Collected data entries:
★ ★ ★ ★ ★
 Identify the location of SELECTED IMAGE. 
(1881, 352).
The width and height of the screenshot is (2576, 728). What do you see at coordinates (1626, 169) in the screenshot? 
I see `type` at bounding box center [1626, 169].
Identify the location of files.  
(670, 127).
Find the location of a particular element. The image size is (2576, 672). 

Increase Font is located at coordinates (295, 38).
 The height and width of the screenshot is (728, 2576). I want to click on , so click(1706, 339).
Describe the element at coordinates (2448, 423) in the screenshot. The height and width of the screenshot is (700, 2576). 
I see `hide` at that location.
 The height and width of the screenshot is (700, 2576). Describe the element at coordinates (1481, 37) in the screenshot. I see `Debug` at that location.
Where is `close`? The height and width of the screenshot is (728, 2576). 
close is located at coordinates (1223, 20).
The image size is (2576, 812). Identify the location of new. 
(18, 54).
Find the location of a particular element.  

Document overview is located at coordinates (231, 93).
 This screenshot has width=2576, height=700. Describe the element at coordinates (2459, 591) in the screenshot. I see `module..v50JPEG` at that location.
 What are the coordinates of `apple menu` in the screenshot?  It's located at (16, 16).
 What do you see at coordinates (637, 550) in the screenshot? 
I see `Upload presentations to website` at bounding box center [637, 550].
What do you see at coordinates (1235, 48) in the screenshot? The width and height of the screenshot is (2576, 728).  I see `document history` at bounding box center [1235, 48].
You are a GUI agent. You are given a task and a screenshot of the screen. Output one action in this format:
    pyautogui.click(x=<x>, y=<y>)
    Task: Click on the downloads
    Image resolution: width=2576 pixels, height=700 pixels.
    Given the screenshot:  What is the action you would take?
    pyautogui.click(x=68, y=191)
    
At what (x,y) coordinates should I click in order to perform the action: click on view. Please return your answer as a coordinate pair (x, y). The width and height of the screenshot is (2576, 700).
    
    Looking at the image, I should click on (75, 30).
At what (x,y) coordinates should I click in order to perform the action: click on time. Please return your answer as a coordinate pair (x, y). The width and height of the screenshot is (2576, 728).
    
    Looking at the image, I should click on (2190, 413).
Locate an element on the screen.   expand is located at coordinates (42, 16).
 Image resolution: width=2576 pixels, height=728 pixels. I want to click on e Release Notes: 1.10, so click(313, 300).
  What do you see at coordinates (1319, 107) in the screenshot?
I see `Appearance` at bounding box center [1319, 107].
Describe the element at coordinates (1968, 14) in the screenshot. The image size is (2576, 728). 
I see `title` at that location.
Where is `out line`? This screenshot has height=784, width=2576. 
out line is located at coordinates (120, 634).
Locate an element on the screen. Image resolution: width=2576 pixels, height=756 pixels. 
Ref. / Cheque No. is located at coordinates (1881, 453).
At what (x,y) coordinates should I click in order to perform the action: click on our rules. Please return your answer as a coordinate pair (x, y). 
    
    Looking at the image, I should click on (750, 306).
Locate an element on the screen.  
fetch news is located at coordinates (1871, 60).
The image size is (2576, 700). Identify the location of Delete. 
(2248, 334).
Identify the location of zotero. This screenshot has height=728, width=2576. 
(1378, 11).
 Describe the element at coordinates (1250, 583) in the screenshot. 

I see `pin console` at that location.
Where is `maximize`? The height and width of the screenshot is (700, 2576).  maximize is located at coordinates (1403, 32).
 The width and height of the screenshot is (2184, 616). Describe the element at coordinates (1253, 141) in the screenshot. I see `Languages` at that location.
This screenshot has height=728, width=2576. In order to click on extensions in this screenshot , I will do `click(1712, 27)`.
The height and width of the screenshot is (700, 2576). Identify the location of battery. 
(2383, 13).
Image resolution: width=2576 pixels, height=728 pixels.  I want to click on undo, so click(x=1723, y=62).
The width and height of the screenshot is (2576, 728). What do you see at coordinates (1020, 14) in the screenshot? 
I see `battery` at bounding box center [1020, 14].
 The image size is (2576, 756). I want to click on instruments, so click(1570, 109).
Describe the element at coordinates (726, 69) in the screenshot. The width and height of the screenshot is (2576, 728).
★ ★ ★ ★ ★
• PROBLEM DETAILS:
Print the lines of the records above exactly as they appear, starting at the line that contains "This screenshot has height=728, width=2576. In" and ending at the line that contains "so click(x=1723, y=62).".

• PROBLEM SOLUTION:
This screenshot has height=728, width=2576. In order to click on extensions in this screenshot , I will do `click(1712, 27)`.
The height and width of the screenshot is (700, 2576). Identify the location of battery. 
(2383, 13).
Image resolution: width=2576 pixels, height=728 pixels.  I want to click on undo, so click(x=1723, y=62).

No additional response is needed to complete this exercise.